[EXERCISE DESCRIPTION]
Include no pictures. Output exactly the lines from the one that contains "The height and" through the final line of the entries.

***** PROVIDED DATA

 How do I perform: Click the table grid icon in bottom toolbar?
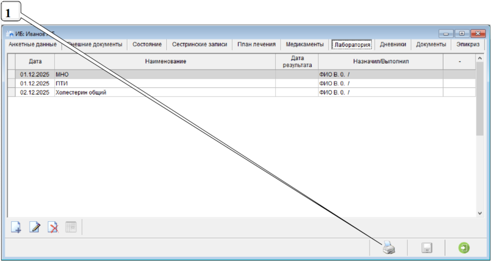pos(71,227)
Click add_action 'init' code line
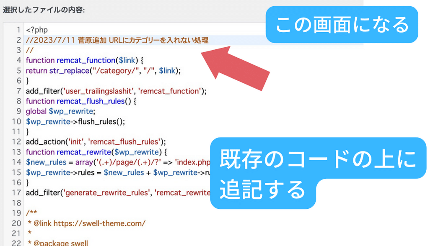 coord(96,142)
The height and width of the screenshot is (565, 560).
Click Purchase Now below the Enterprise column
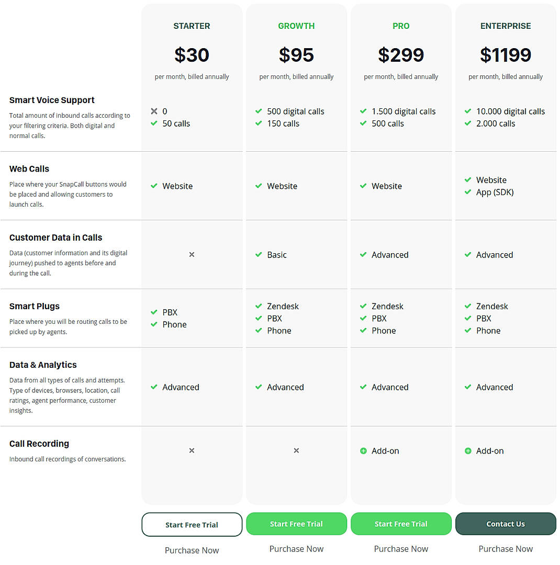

**********

[ANSWER SECTION]
The height and width of the screenshot is (565, 560).
Click Purchase Now below the Enterprise column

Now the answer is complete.